As B.C. works to create a mental health and addictions strategy, it is important that all angles, from treatment to prevention to the societal and environmental factors that are linked to high rates of mental illness be considered; and this includes climate change. Similarly, B.C. needs to take mental health into account as we develop a comprehensive and effective climate change strategy.
People who live close to the land, such as farmers and Indigenous peoples, are also at higher risk of mental illness due to changing #climate. #WorldMentalHealthDay #depression
Depression, grief and PTSD over climate change disasters
B.C. has been experiencing an increase in dramatic climate change related disasters from floods to wildfires resulting in the mass evacuation of people from their communities. These climate change related disasters can trigger post-traumatic stress disorder, depression, anxiety, grief, survivor guilt, vicarious trauma, recovery fatigue, substance abuse, and suicidal thoughts. Like most illnesses, the most marginalized and impoverished populations are most likely to suffer the direct and indirect consequences.
Climate change-related events are also associated with weakening of physical and social infrastructure with can lead to financial stress and chronic stress.

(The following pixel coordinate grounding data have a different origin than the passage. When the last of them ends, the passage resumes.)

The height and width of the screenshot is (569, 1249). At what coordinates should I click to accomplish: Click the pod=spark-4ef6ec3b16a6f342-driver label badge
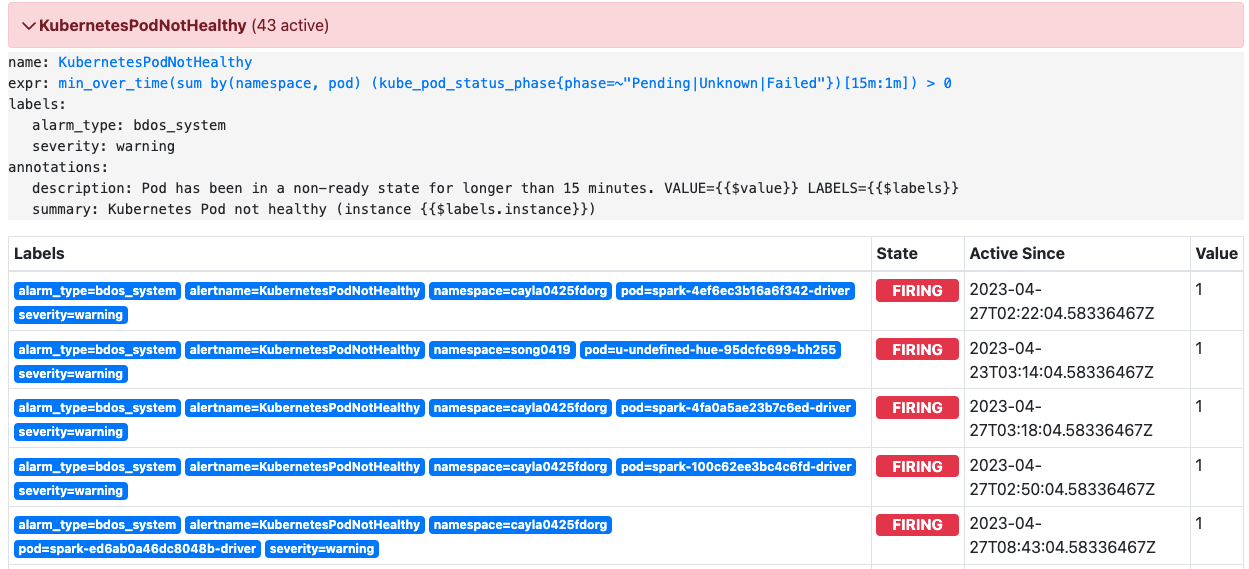[736, 291]
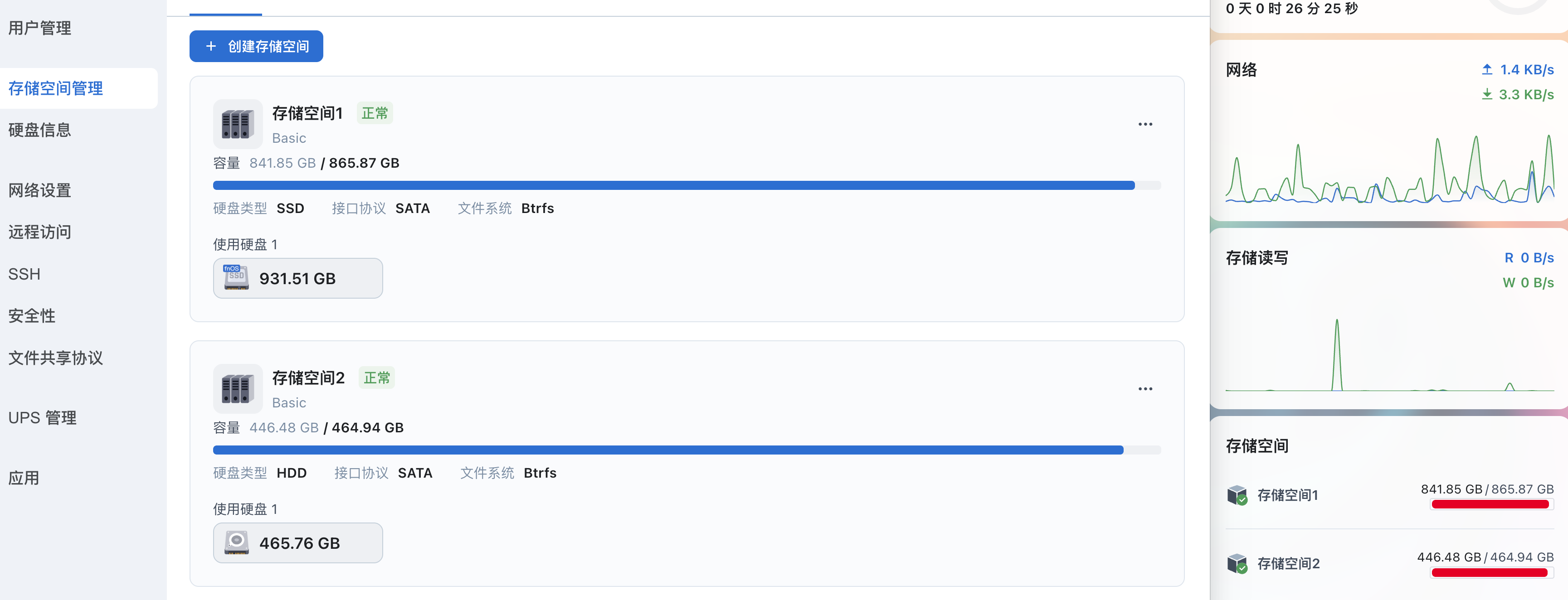Click the network upload arrow icon
This screenshot has width=1568, height=600.
(x=1486, y=69)
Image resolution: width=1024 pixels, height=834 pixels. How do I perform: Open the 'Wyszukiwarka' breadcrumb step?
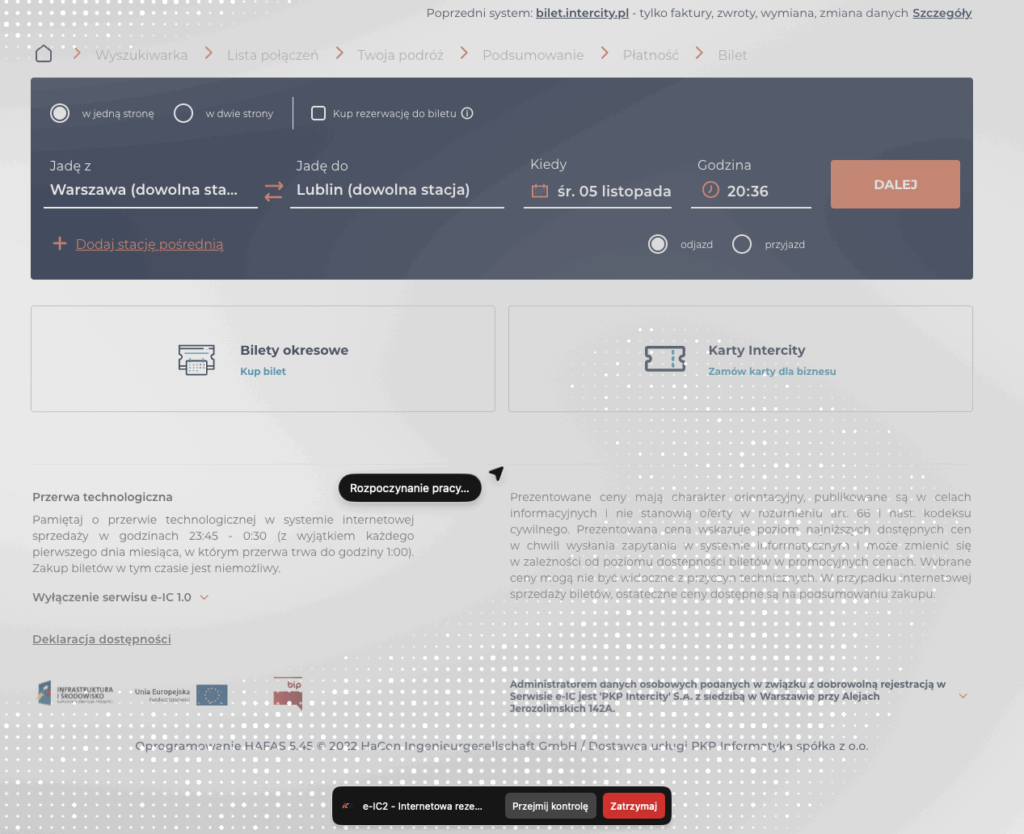141,55
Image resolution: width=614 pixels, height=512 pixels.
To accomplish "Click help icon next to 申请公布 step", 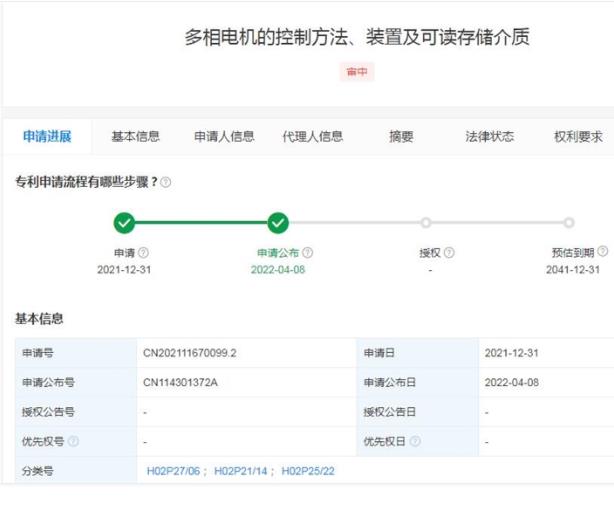I will tap(307, 253).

Beyond contributing to the changing climate, fossil fuel projects are associated with increased violence and the associated trauma particularly indigenous women, as man-camps come to construction areas.Climate change related disasters and the associated stresses can also lead to increased interpersonal and domestic abuse.
The response taken regarding the dramatic impacts of climate change however is primarily direct and does not cover psychological trauma that occurs afterwards, such as heightened anxiety, the feeling of impending doom, hopelessness, and fatalism. Particularly, remote and northern communities where mental health supports and services are scarce are of concern. Those with limited access to healthcare are among the highest of risk to the mental health impacts of climate change.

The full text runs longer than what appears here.